North American River Otters

The Robins Nature Center at Maymont

Fun Facts

  • Worldwide, there are 13 species of otters that can be found on every continent except Australia and Antarctica.
  • River otters can hold their breath underwater for up to 5 minutes.
  • Baby otters are called cubs, pups or kits. They are born in the spring and can live up to 15 years in the wild and 25 years in human care.
  • Otters love tobogganing in the snow or mud. They slide down on their bellies into the water, jump out, run to the top of the slide, and go again.

Lontra canadensis



Lakes and ponds, rivers and streams, coastal areas, marshes and swamps, estuaries

Fish, frogs, rodents, insects, crayfish, eggs

15-25-lbs / 3 to 3.5 ft

Continental United States

Badgers, skunks, minks, wolverines, otters, weasels

Natural History

The North American river otter (Lutra canadensis) is found in almost every state, including Virginia. River otters are extremely social and often frolic in the water with their mates or cubs, slide down hills on their bellies or wrestle with other otters on land. While this behavior is often just play, especially while under human care, it can also serve a purpose. Wrestling can establish dominance between two otters, and muzzle touching shows reassurance or friendly attention. Social grooming is another way to strengthen social bonds between otters.

River otters have many attributes that help them adapt to life in the water. These include a heavy coat of fur, a streamlined body for swimming and special teeth for their carnivorous diet. An otter’s fur is extremely functional for life in the water. It’s incredibly dense with two distinct coats – a long, coarse outer coat (guard hairs) and a short and wooly undercoat that traps air and insulates. This double layer, along with their oil-producing glands, keeps an otter warm, especially in the cold winter months. Otters must clean their fur often to retain its water-repellent qualities. They do this by rolling or rubbing on sand, grass or snow. An otter’s skull is broad and flat with a nose up high for underwater breathing. Their nostrils can close off and their ears can shut with flaps to prevent water from entering their nose and ears. The structure of their eyeball allows them to see clearly underwater by focusing more on objects.
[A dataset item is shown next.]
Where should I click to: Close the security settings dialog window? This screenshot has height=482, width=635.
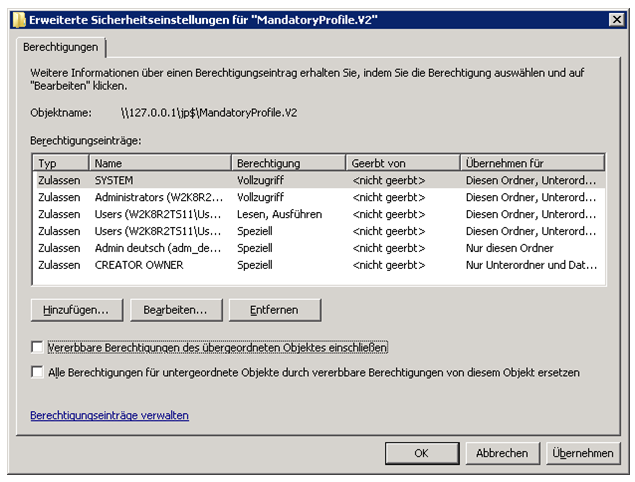click(x=615, y=19)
Otters are predominantly carnivorous, eating mainly fish, crayfish and insect larvae. They use their twelve sharp, straight-edged incisors for biting off small pieces of meat. An interesting behavioral trait of the river otter is where he eats his prey once he has caught it. They sometimes take their food out of the water and eat it on shore, even though there may be other predators waiting to steal a bite. The best way to learn about the behavioral and physical adaptations that help this mammal survive is to watch an otter on land and in the water.

As suited as the North American river otter is to its riparian habitat, these mammals were once considered a conservation concern. Much of their habitat had been destroyed by filling wetlands and polluting rivers and streams. In the past, they were hunted extensively for their valuable fur and were killed to prevent the taking of valuable “sport fish” away from fishermen. Virginia currently allows otters to be hunted east of the Blue Ridge Mountains, due to otter populations rebounding. This rebound is partially due to improving water quality in some rivers.